Mercredi 11 février
Dans l'antre des sorcières au Château des Ducs de Bretagne à Nantes
Rédigé par Chloé Chamouton
Le parcours convoque les grandes magiciennes de l'Antiquité (crédit : Château des Ducs).
Le Château des Ducs de Bretagne se transforme en tanière des sorcières avec une exposition qui leur est consacrée jusqu'au 28 juin. Des visites ont lieu ce jour. Inscriptions ici.
La toile de fond
- Si dans l'imagerie populaire, la sorcière est représentée comme une vieille femme laide, malfaisante, affublée d'un nez crochu, d'un balai et d'un bestiaire répugnant et maudit (crapaud, araignée, chat noir), elle recouvre une réalité plus complexe, loin des clichés qu'on lui associe.
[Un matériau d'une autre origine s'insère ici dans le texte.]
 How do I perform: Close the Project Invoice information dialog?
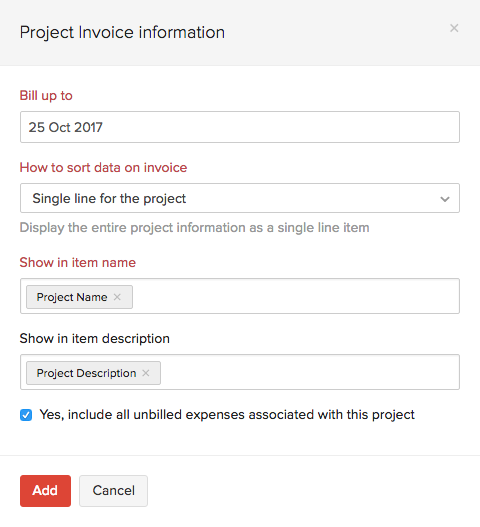point(454,28)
- Dans les faits, le terme désigne pendant plusieurs siècles des femmes bien réelles, qui, à la fin du Moyen Âge, à la Renaissance et à l’époque moderne, ont fait l'objet de persécutions, accusées d’invoquer des forces maléfiques, de s'acoquiner avec le diable lors des sabbats et de jeter des sorts à des innocents, humains et animaux compris.
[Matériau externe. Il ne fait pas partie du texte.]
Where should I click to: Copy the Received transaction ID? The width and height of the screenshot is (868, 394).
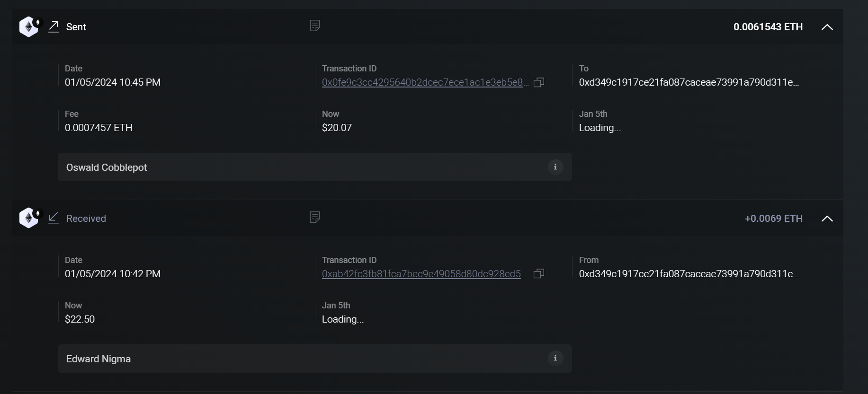point(539,274)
- Dans une époque troublée de famine et de guerre, la sorcière, bouc émissaire idéal devient alors une victime expiatoire.
- Pourchassées pour ces crimes imaginaires, elles ont subi d’effroyables supplices. Les historiens estiment qu’il y a eu entre 110 000 et 120 000 procès pour sorcellerie en Europe entre 1550 et 1700. Et 60 000 à 90 000 victimes exécutées ou brûlées. Deux tiers d’entre elles étaient des femmes.
- L’Allemagne, la Suisse, la France, l’Italie du Nord, les Pays-Bas, l’Écosse et l’Angleterre ont été au cœur de cette tragédie.
- « L’exposition s’attache à mettre en lumière les racines historiques, sociales et culturelles de la figure de la sorcière, tout en dévoilant les multiples réalités tout autant que les fictions qui ont successivement été projetées sur ce terme », explique le site.
À voir
- Le parcours s’ouvre sur les magiciennes de l’Antiquité, exaltées par les poètes et auteurs anciens, dont les rites et pratiques étaient alors connus de tous.
- Il traverse ensuite les grandes angoisses médiévales, les procès inquisitoriaux, avant de s’attarder sur l’intensification des chasses aux sorcières aux XVIe et XVIIe siècles.
- L’itinéraire mène à la réappropriation contemporaine de l’image de la sorcière, désormais perçue comme une figure de puissance, affranchie de toute connotation démoniaque.
- L'exposition décline 180 documents (objets de culte, gravures, peintures, traités de démonologie) et des dispositifs interactifs et visuels. Parmi les tableaux emblématiques figurent Macbeth et les trois sorcières de Thédore Chassériau ou encore l'œuvre du peintre flamand David Rijckaert III Ronde de farfadets, scène de sabbat.
Les temps forts
- La programmation s'avère ensorcelante, entre conférences, initiations diverses et spectacles.
- Le Cinématographe propose une sélection de films à partir du 17 février pour redécouvrir les sorcières sur grand écran.
- Le samedi 11 avril, les secrets de sorcellerie se dévoilent au public, entre visites ludiques, concerts, jeux, spectacles et même bal pour petits et grands. L’historien et comédien Emanuele Arioli contera la véritable histoire de la fée Morgane. Les déguisements sont les bienvenus.